In their series, Tschui et al (61) detected a novel D769N mutation in one case in association with HER2 amplification. As a marker of potential chromosomal and genomic instability, aneusomy 17 has been detected in >50% cases of MPBC in a series (34).

Although, to the best of our knowledge, there have not been any studies evaluating HER2-targeted therapy in MPBC, several trials have investigated its role in conventional BC (as aforementioned). Unfortunately, these studies have had limited success, possibly because of the low rates of gene amplification in this population. In a Phase II study of lapatinib, a dual tyrosine kinase inhibitor of EGFR and HER2, only 1.7% of patients with locally advanced or metastatic BC exhibited an objective response (75,107).

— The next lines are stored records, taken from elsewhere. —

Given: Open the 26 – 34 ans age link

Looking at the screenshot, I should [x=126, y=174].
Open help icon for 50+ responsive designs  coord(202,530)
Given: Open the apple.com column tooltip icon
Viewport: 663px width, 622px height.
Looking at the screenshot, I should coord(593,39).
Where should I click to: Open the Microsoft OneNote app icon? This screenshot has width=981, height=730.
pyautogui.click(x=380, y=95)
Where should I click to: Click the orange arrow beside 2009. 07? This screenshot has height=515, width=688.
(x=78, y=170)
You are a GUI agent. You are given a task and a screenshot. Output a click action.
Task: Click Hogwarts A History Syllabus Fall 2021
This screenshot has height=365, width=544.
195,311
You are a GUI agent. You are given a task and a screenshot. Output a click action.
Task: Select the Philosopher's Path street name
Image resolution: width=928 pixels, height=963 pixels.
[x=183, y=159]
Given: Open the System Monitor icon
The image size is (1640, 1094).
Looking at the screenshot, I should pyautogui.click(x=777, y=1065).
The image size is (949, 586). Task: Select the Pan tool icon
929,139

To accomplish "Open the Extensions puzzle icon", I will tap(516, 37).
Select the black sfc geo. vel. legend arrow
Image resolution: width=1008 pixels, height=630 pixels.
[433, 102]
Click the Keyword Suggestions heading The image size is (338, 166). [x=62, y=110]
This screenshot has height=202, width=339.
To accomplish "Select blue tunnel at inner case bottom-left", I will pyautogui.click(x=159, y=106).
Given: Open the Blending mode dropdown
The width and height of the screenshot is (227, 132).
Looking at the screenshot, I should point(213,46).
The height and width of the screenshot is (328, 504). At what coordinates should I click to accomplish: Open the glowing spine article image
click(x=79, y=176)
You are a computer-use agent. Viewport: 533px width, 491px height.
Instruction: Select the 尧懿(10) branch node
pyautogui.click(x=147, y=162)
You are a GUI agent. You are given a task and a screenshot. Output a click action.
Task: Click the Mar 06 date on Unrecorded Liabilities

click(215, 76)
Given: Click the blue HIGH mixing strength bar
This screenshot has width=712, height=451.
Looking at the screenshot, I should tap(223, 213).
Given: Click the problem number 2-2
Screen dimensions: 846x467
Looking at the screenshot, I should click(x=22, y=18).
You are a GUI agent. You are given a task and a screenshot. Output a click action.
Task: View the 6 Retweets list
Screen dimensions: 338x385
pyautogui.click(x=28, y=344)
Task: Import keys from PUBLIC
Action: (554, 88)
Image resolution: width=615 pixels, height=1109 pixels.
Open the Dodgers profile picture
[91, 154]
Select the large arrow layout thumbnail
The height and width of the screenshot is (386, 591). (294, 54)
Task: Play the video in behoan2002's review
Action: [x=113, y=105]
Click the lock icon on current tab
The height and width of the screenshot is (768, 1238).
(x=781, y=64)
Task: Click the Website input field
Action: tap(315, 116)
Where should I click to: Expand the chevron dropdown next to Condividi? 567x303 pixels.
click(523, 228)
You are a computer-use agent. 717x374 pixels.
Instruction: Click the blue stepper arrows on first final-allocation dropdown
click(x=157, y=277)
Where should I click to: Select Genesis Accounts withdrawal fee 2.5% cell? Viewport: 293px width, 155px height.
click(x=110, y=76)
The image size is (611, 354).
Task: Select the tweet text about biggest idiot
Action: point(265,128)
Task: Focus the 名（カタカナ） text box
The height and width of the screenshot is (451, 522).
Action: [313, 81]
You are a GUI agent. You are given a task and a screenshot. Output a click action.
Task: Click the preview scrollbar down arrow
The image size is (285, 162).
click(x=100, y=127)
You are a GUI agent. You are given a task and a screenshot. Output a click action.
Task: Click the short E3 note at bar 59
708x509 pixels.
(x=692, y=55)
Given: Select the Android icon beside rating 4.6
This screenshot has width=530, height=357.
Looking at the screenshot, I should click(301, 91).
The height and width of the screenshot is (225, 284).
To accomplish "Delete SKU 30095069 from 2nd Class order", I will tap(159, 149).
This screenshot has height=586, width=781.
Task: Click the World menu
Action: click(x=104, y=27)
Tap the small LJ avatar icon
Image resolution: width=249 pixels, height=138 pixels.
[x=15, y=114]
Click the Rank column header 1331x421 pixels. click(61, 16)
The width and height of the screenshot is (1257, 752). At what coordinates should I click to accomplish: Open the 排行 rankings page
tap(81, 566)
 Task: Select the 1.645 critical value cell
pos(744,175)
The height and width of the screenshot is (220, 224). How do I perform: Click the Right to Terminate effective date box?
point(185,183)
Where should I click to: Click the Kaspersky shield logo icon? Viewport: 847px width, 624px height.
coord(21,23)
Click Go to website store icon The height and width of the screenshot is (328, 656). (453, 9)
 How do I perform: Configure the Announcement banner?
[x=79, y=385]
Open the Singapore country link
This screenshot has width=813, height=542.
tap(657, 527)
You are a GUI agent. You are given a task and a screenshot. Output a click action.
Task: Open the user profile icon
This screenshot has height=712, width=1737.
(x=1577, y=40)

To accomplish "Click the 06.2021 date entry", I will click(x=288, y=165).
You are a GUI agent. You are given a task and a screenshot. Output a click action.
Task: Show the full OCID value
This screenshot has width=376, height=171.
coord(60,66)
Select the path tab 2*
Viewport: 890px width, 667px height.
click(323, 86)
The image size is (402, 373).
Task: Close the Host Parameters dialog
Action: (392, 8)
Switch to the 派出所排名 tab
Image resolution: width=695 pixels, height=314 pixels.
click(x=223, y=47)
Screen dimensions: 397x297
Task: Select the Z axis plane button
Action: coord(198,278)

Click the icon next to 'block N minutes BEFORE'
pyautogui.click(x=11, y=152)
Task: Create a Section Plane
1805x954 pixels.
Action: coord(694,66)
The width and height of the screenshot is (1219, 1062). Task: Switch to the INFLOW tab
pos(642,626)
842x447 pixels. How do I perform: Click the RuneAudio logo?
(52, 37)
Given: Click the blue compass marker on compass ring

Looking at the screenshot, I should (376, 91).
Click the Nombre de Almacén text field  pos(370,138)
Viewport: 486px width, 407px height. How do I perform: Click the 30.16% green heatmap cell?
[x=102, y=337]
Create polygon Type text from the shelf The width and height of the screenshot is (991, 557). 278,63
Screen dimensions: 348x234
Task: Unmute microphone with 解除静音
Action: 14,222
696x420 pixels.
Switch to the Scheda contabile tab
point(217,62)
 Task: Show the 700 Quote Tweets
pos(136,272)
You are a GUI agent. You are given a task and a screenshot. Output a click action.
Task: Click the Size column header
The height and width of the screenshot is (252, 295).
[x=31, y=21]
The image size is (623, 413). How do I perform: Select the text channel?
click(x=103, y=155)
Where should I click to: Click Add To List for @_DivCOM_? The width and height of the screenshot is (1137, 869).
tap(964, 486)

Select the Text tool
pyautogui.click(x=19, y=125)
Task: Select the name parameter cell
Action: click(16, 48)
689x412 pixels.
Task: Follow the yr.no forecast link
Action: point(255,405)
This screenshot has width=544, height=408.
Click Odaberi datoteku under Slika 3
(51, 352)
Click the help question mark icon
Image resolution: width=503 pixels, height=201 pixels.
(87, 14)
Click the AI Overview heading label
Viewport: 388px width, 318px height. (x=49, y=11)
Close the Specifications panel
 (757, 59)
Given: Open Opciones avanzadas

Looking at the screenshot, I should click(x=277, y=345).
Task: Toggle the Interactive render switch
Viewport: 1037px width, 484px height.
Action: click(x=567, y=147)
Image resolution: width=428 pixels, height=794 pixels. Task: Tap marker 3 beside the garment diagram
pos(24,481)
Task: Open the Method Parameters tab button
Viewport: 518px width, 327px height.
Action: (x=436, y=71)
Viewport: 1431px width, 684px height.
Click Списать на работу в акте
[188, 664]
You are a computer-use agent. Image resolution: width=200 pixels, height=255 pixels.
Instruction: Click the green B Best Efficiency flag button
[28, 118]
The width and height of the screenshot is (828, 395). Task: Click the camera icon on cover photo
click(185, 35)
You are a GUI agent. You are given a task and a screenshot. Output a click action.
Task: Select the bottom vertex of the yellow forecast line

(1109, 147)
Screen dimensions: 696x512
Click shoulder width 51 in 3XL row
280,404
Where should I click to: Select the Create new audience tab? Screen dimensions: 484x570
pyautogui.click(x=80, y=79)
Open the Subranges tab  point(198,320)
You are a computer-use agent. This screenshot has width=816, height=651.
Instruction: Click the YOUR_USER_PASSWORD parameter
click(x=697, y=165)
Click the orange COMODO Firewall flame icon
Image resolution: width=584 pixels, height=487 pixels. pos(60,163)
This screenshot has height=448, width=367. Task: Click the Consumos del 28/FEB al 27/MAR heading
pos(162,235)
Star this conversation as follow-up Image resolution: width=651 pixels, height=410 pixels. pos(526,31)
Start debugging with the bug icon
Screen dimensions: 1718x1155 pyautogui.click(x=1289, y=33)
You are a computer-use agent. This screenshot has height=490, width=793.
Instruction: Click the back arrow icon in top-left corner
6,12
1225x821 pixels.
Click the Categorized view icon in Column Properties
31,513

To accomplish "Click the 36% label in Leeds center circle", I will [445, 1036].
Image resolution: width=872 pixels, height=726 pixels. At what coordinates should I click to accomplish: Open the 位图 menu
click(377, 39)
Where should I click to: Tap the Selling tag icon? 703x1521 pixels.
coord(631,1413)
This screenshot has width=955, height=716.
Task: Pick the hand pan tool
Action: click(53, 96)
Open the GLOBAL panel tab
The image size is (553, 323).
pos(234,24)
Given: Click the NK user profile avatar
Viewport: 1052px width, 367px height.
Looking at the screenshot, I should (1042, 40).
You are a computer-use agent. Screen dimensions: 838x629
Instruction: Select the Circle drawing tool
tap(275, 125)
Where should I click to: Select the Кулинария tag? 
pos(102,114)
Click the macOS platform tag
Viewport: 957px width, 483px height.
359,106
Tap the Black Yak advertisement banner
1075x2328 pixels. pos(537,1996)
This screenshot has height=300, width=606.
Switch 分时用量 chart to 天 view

A separate Phase II trial that combined trastuzumab (a monoclonal antibody against HER2) with carboplatin, paclitaxel and gemcitabine identified a complete response in 5/44 (11.4%) HER2-positive patients and a partial response in 26/44 (59.1%) patients (defined as a ≥50% decrease in the size of the lesion) (80).

In the breast, MP histology was described as a predictor of lower response to standard adjuvant anti-HER2 targeted therapy (trastuzumab) and chemotherapy (108). Although a number of these studies used HER2 protein expression as a marker for potential therapeutic response, the lack of correlation between protein levels and gene amplification, and the low number of conventional urothelial carcinomas that exhibit HER2 gene amplification may explain these results. In contrast, the high frequency of gene amplification in MPBC (34) makes this variant a candidate for targeted treatment with anti-HER2 antibody.

Conclusion

Over the last decade, studies focusing on HER2 assessment in MPBC have identified frequent overexpression of this marker, suggesting that it might aid in patient risk stratification and treatment selection in this aggressive type of BC. With this in mind, standardization of techniques and development of proper assessment guidelines are required, as well as larger multi-institutional studies in order to confirm such results. Furthermore, prospective clinical trials are required to examine the application of targeted therapy in this aggressive disease.